▸ **TASK 1**:
List every person named in the passage.
▸ **TASK 2**:
Update the passage by writing it out from "The announcement caught" up to and including "steam for years.", with "speculation" changed to "rumors".
▸ **TASK 3**:
In the passage, who is the organization's executive director?

▸ **PASSAGE**:
- Opening Delimiter -

But on Thursday the organisation – which counts Jon Voight, Jerry Bruckheimer and Kelsey Grammer among its 1,500 members – made an abrupt announcement: it was dissolving.
“Effective immediately, we are going to begin to wind down the 501 c3 organization, bring the Sustaining Membership dues to an end, and do away with the costly infrastructure and the abespal.com website,” the executive director, Jeremy Boreing, told members in an email, a copy of which the Guardian has seen.
“Today, because we have been successful in creating a community that extends far beyond our events, people just don’t feel as much of a need to show up for every speaker or bar night, and fewer people pay the dues that help us maintain that large infrastructure.”
The announcement caught members by surprise and fueled speculation that infighting over Donald Trump’s candidacy, among other factors, had drained commitment. Others said the group had been losing steam for years.

- Closing Delimiter -

▸ **RECORD SET**:
- Opening Delimiter -

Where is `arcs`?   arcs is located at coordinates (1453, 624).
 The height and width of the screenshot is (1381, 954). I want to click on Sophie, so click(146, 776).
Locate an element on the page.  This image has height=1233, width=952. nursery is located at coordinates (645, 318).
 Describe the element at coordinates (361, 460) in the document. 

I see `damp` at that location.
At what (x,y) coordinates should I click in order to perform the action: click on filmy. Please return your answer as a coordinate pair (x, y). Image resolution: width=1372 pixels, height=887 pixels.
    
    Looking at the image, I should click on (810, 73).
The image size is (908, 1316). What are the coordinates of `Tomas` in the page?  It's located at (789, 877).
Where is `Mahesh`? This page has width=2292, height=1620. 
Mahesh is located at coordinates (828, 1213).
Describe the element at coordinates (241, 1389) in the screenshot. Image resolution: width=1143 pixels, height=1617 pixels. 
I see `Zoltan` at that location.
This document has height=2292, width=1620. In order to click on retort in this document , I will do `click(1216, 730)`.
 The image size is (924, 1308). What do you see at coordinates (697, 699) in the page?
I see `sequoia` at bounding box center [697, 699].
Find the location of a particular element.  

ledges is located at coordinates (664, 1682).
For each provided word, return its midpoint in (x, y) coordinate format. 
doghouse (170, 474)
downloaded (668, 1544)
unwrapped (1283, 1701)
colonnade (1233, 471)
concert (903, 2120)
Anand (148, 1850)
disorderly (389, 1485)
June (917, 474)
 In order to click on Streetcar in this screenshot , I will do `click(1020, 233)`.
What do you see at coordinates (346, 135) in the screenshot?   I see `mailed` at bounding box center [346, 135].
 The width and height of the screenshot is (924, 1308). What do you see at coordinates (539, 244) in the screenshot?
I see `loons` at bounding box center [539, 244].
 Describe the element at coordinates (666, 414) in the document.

- Closing Delimiter -

▸ **EXERCISE ANSWER 1**:
Jon Voight, Jerry Bruckheimer, Kelsey Grammer, Jeremy Boreing, Donald Trump

▸ **EXERCISE ANSWER 2**:
The announcement caught members by surprise and fueled rumors that infighting over Donald Trump’s candidacy, among other factors, had drained commitment. Others said the group had been losing steam for years.

▸ **EXERCISE ANSWER 3**:
Jeremy Boreing